> **文書抜粋**:
---+---

戦争中の国に千羽鶴を送る【毒】

この報道を見たときは、本気で「冗談でしょ?」と思った。戦地に千羽鶴を送るなんて、どうかしている。何を勘違いしているんだ。頼むからやめてくれ。

平和な国の平和ボケした人たちが自己満足で送りつける善意が、今まさに命が脅かされている人たちの何の役に立つっていうんだよ?
「あなたたちを想っています」と伝えたいの?「私たちこんなに祈りました」って見てもらいたいの? なんで? 感謝されたいの?
祈るのはいい。折るのもいい。だけどなんで送るんだよ?
「折角折ったし」と思うなら(そう思うことがそもそも間違っているわけだが)、募金箱の横にでも飾らせてもらえばいいじゃないか。なのに、どうしてわざわざ送るの? 支援物資だと思って開けた箱に千羽鶴が入っていたときの相手の気持ち考えてみた? 今そんなもんを喜べる状況? 明らかに違うだろ。

---+---

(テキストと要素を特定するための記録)

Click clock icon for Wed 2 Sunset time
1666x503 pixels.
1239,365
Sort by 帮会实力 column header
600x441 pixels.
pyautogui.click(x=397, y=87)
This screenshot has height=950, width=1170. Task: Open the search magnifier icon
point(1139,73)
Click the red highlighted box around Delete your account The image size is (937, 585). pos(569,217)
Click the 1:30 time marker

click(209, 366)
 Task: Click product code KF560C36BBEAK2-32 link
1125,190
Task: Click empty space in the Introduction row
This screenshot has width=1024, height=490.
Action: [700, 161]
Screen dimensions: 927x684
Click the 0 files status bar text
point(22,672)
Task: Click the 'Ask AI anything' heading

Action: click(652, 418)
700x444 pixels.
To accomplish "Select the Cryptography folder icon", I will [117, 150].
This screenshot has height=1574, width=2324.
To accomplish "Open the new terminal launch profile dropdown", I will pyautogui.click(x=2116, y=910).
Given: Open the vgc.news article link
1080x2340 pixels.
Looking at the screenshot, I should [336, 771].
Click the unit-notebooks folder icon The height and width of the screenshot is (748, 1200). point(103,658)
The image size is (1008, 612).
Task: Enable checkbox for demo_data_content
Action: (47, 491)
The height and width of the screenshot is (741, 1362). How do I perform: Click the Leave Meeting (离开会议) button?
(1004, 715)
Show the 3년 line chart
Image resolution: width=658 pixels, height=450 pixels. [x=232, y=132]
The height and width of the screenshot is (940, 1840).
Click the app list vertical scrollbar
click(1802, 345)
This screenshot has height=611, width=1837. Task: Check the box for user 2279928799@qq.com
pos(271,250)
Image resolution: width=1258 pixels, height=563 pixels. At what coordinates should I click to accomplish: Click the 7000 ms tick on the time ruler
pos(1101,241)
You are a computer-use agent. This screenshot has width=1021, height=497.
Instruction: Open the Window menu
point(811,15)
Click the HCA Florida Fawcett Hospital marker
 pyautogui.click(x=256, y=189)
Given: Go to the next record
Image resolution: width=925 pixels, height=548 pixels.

---+---

> **与えられた課題 1**:
文書抜粋では、千羽鶴をどこに飾らせてもらえばいいと述べていますか。
> **与えられた課題 2**:
文書抜粋の「この報道を見たときは、本気で」から「支援物資だと思って開けた箱に千羽鶴が入っていたときの相手の気持ち考えてみた? 今そんなもんを喜べる状況? 明らかに違うだろ。」までを、「千羽鶴」を「折り鶴」に変えて書き直してください。

> **解答例 1**:
募金箱の横です。

> **解答例 2**:
この報道を見たときは、本気で「冗談でしょ?」と思った。戦地に折り鶴を送るなんて、どうかしている。何を勘違いしているんだ。頼むからやめてくれ。

平和な国の平和ボケした人たちが自己満足で送りつける善意が、今まさに命が脅かされている人たちの何の役に立つっていうんだよ?
「あなたたちを想っています」と伝えたいの?「私たちこんなに祈りました」って見てもらいたいの? なんで? 感謝されたいの?
祈るのはいい。折るのもいい。だけどなんで送るんだよ?
「折角折ったし」と思うなら(そう思うことがそもそも間違っているわけだが)、募金箱の横にでも飾らせてもらえばいいじゃないか。なのに、どうしてわざわざ送るの? 支援物資だと思って開けた箱に折り鶴が入っていたときの相手の気持ち考えてみた? 今そんなもんを喜べる状況? 明らかに違うだろ。